Duke City Roller Derby (DCRD) is a women's flat-track roller derby league based in Albuquerque, New Mexico. Founded in 2005, Duke City is a founding member of the Women's Flat Track Derby Association (WFTDA).

==History==
Founded in 2005, Duke City is the oldest roller derby organization in Albuquerque. Early on, the league comprised three teams based in Albuquerque, one in Santa Fe and one in Rio Rancho. By 2009, the league had moved its home events to the Santa Ana Star Center in Rio Rancho, with the hopes of drawing 1,000 fans per game.

Originally in the WFTDA's West Region, Duke City was moved to the South Central Region in 2011. Duke City has been credited with developing "slow derby" strategies that are still employed by top teams in the WFTDA.

==Teams==
Duke City has three home teams, comprising the Disco Brawlers, Dooms Dames and Hobots. Duke City has two travel teams, the Juggernaughties B-team, and the Muñecas Muertas - "Murder Dolls" - A team, which competes against other A teams of members of the WFTDA.

Duke City also operates a junior roller derby branch called the Marionettes, for girls between the ages of 8 and 17.

==WFTDA competition==

Duke City's all-star travel team, the Mueñcas Muertas, represented the league at the first WFTDA Championships in 2006, where they finished 19th out of 20 teams. At the 2007 WFTDA Western Regional Tournament Duke City won their opening game 110–82 over the Rocky Mountain Rollergirls, but then lost to Tucson Roller Derby in the quarterfinals, 166–41. At the 2008 Western Regional, Duke City opened with a victory over Pikes Peak Derby Dames and then upset the defending WFTDA Champion Kansas City Roller Warriors 132–117, automatically qualifying for Championships. Duke City then lost to Bay Area in the semifinals and Rat City Rollergirls in the third place game to finish Westerns in fourth place. At Championships in Portland, Duke City lost their opening round game to Gotham Girls Roller Derby 182–25. At the 2009 Western Regional, Duke City lost the fifth place game to Bay Area 105–103 to finish in sixth place. As the eighth seed at the 2009 Western Playoff, Duke City lost their opening games to Tucson and Denver, before falling to Sacred City Derby Girls to finish in tenth place.

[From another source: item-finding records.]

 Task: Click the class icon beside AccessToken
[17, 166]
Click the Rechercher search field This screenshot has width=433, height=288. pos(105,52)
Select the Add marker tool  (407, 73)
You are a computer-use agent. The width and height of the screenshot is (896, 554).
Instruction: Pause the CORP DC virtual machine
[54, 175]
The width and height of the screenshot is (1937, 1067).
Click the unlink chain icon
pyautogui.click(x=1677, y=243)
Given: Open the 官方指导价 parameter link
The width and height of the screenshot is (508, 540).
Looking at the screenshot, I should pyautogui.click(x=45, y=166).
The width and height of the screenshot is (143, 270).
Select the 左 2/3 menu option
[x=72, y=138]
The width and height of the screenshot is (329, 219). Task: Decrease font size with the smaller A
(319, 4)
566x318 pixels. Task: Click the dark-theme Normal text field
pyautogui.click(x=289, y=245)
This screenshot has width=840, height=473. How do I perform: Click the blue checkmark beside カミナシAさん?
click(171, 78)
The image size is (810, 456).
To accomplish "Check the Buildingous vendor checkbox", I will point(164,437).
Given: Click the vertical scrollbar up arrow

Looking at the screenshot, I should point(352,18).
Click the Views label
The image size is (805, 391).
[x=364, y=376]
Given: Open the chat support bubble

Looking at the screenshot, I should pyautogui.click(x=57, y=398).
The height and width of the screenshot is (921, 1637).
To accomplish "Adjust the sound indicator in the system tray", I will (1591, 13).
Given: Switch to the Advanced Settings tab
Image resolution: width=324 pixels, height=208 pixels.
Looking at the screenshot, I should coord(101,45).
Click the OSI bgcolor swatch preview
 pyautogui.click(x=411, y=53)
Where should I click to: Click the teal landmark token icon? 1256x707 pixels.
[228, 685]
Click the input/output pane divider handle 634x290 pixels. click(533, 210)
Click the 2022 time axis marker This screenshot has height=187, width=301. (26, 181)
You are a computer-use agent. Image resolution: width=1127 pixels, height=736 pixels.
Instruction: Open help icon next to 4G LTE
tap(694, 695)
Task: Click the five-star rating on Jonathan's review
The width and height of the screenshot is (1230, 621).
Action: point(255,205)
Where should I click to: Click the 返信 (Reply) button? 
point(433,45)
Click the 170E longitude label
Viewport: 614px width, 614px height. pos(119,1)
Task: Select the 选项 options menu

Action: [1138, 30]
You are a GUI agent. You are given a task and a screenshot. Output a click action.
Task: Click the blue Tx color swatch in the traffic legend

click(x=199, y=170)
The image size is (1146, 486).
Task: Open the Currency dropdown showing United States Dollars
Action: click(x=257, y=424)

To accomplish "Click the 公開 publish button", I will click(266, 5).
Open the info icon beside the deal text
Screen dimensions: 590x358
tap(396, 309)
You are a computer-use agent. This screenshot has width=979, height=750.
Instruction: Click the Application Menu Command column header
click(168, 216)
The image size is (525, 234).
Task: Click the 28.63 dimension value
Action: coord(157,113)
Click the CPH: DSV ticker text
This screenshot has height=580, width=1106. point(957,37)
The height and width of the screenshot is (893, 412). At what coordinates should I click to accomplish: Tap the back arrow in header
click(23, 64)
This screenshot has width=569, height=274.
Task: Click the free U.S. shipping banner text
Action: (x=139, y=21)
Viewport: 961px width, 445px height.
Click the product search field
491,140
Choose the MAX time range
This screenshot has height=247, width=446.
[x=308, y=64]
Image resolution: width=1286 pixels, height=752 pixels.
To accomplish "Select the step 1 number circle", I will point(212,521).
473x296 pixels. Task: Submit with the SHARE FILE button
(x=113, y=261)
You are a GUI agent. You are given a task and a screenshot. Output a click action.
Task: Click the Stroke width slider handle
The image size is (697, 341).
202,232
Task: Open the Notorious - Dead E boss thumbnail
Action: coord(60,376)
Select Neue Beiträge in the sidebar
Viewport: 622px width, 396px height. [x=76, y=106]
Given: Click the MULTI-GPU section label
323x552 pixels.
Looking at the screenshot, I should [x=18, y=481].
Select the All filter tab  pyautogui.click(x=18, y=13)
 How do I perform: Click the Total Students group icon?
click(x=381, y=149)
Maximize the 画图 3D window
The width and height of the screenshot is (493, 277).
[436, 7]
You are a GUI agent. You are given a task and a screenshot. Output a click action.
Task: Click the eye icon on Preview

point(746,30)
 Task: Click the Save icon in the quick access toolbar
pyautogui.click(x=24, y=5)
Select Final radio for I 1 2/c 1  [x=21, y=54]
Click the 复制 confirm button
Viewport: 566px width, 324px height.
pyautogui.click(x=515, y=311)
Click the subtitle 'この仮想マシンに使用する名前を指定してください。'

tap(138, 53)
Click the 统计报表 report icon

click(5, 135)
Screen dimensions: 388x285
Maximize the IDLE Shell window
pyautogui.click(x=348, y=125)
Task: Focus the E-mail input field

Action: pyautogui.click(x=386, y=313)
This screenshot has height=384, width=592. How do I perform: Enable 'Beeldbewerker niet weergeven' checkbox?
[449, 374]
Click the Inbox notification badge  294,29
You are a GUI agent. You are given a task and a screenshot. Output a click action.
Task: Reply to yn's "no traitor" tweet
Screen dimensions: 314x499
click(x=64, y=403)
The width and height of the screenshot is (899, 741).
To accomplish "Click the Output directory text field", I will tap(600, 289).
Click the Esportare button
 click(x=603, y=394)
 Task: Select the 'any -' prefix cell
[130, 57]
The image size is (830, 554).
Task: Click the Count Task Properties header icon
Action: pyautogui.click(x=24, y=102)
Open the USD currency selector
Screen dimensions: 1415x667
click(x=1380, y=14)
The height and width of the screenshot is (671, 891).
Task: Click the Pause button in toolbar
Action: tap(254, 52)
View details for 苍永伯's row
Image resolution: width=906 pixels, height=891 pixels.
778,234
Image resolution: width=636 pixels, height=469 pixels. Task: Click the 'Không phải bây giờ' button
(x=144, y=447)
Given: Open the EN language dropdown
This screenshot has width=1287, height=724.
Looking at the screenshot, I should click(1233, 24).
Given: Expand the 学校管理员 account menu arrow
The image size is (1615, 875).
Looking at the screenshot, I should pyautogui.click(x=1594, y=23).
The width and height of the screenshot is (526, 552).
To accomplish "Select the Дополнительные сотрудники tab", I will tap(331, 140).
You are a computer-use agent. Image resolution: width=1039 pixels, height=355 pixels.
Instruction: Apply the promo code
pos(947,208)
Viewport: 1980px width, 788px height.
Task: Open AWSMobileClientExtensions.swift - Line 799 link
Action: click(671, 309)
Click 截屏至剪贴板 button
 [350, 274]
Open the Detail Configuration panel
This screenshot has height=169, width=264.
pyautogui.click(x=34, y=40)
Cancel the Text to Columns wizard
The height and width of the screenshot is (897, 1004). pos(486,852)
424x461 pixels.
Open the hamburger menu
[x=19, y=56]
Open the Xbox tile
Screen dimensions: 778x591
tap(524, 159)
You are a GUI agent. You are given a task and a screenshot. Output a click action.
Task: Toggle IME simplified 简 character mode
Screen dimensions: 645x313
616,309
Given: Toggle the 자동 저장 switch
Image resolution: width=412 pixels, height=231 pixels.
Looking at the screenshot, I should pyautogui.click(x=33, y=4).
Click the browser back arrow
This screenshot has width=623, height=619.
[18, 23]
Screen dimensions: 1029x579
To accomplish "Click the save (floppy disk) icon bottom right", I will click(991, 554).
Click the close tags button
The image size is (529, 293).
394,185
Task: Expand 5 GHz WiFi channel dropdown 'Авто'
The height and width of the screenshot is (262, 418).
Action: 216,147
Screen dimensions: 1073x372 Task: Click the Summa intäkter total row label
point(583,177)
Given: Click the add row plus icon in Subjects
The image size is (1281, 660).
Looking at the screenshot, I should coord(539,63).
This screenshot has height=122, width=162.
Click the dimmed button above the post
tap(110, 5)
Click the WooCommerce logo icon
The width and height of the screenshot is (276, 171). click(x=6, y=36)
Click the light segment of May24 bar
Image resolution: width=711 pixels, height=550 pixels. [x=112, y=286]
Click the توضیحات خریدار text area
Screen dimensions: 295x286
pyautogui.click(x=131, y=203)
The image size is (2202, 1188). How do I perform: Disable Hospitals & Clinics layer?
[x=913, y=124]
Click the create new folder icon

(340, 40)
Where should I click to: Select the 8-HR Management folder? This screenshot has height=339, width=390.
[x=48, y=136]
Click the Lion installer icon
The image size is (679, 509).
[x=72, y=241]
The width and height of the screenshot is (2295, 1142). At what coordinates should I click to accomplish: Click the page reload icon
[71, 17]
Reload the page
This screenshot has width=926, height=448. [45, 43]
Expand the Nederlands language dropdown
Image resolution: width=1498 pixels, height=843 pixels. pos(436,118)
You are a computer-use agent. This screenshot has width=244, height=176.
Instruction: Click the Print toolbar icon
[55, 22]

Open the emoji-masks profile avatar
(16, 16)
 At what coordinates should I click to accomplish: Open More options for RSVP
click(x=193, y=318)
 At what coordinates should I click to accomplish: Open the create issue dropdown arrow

Ahead of the 2013 season, the WFTDA restructured its playoff system and that year Duke City qualified for the first Division 2 Playoff in Des Moines, Iowa as the sixth seed. Duke City defeated the Omaha Rollergirls 212–189 to finish in seventh place.

===Rankings===

| Season | Final ranking | Playoffs | Championship |
|---|---|---|---|
| 2006 | 15 WFTDA | — | 19 |
| 2007 | 16 WFTDA | QF W | DNQ |
| 2008 | NR | 4 W | R1 |
| 2009 | 7 W | 6 W | DNQ |
| 2010 | 11 W | 10 W | DNQ |
| 2011 | 13 SC | DNQ | DNQ |
| 2012 | 13 SC | DNQ | DNQ |
| 2013 | 55 WFTDA | 7 D2 | DNQ |
| 2014 | 107 WFTDA | DNQ | DNQ |
| 2015 | 181 WFTDA | DNQ | DNQ |
| 2016 | 136 WFTDA | DNQ | DNQ |

==In the community==
Duke City members do community outreach and fundraising, for organizations such as Ronald McDonald House and the Rape Crisis Center of Central New Mexico.